Imaginons que vous publiez du contenu injurieux. Malin comme vous êtes, vous vous dites que ce n’est pas de votre faute, que c’est l’hébergeur (ou le réseau social) qui est en tort, puisque c’est lui qui abrite les messages frauduleux. Manque de chance, c’est bien l’auteur du contenu qui est en tort. L’hébergeur « n‘est qu’un intermédiaire technique et il ne choisit pas de mettre en ligne tel ou tel contenu. Il n’a pas la connaissance, ni le contrôle des contenus stockés ». Les réseaux sociaux sont également considérés comme tels. Conclusion : si vous constatez sur un site ou un réseau social un contenu que vous jugez illégal, vous pouvez, dans l’ordre, le signaler à l’auteur, puis à l’hébergeur si vous restez sans réponse, sur le portail Pharos. Enfin, si vous êtes personnellement attaqué via des propos injurieux, diffamants ou menaçants, intenter une action en justice (avec toute la mesure que cela implique).

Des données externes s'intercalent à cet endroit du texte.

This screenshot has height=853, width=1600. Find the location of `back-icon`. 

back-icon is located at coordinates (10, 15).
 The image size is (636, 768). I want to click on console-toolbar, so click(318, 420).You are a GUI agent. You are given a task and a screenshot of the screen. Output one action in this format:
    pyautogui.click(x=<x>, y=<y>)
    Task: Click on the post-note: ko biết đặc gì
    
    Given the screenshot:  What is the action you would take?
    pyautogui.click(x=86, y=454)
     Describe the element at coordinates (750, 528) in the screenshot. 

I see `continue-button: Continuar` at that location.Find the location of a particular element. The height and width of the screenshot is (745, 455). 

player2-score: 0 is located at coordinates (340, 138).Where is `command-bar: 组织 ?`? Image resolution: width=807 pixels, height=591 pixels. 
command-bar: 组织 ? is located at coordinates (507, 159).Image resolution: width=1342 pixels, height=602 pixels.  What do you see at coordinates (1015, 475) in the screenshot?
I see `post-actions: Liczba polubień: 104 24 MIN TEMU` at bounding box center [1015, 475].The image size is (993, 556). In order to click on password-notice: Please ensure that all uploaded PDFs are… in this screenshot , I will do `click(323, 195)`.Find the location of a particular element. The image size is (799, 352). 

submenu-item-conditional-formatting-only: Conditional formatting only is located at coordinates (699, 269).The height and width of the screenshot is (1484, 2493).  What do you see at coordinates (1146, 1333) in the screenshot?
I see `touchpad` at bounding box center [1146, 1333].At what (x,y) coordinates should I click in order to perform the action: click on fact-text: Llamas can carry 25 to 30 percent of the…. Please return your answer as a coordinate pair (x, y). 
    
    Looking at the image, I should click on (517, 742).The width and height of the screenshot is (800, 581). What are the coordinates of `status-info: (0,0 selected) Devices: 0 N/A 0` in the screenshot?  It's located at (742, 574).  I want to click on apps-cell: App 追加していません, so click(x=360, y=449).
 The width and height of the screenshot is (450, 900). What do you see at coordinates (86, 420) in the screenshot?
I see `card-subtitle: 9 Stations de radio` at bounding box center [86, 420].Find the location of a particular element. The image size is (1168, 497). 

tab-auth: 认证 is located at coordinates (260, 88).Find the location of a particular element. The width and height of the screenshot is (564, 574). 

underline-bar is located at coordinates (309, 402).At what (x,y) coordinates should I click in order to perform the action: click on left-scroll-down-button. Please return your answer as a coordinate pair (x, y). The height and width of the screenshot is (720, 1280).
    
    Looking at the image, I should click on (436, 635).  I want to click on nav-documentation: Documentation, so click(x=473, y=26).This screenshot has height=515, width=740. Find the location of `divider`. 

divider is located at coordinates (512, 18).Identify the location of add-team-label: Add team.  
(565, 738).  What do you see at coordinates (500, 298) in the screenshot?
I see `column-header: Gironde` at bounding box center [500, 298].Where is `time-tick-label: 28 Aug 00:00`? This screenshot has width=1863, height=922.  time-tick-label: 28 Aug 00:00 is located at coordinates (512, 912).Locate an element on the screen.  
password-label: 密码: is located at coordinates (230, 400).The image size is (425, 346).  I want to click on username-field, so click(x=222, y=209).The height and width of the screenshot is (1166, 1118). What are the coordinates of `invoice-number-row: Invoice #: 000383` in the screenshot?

Cela dit, l’hébergeur peut être jugé responsable dans trois cas :

  • s’il a eu connaissance de l’existence des contenus
  • si « ces contenus présentent un caractère manifestement illicite, c’est-à-dire constituant une violation évidente d’une règle de droit« 
  • s’il ne retire pas au plus vite les contenus après leur signalement

Pour le cas d’un commentaire faisant suite à la publication d’un contenu, la responsabilité revient à son auteur. L’éditeur du contenu n’est pas tenu responsable des réactions qu’il génère s’il n’en a pas connaissance, ainsi que s’il les supprime « promptement« .

Les risques

Concrètement, tout contenu; public ou non, jugé illégal renvoie à une contravention. D’ailleurs, l’injure publique peut vous coûter jusqu’à 12 000 €. Si elle s’avère raciste, sexiste, homophobe ou contre les handicapés, le total grimpe à 22 500 €, accompagnés de six mois de prison maximum.

Côté non-public, la contravention pour une injure est de 38 €. Si elle est raciste, sexiste, homophobe ou contre les handicapés, c’est 750 €.

Et pour ceux qui souhaitent faire retirer par la justice un contenu dont ils connaissent le caractère licite, il en coûte 15 000 €.

Ce qu’on ne devrait pas trouver en ligne

En plus de commentaires Facebook haineux, Twitter est régulièrement en proie à des « tendances » douteuses. On se souvient du hashtag #Unbonjuif, ou encore de #SimonfilsestGay. Ajoutons #Lesgaysdoiventdisparaître, #BrulonsLesGaysSurDu, #SiMaFilleRamèneUnNoir et le remarquable #SiJetaisNazi (on ne les oublie pas : #antinoir, #L’HommeNoirEstInférieurCar, #NiqueLesArabes et tant d’autres). Dans la même idée, on se souvient de la page Facebook d’Anne-Sophie Leclère et de sa comparaison de Christiane Taubira avec un singe. Résultat ? Neuf mois d’emprisonnement ferme (sans compter l’amende de 50 000 €). Le 20 janvier, trois utilisateurs de Twitter ont été condamnés après publication de messages homophobes.

NDLR: toutes les citations en italique sont issues du site du service-public, que vous pouvez consulter pour plus de précisions.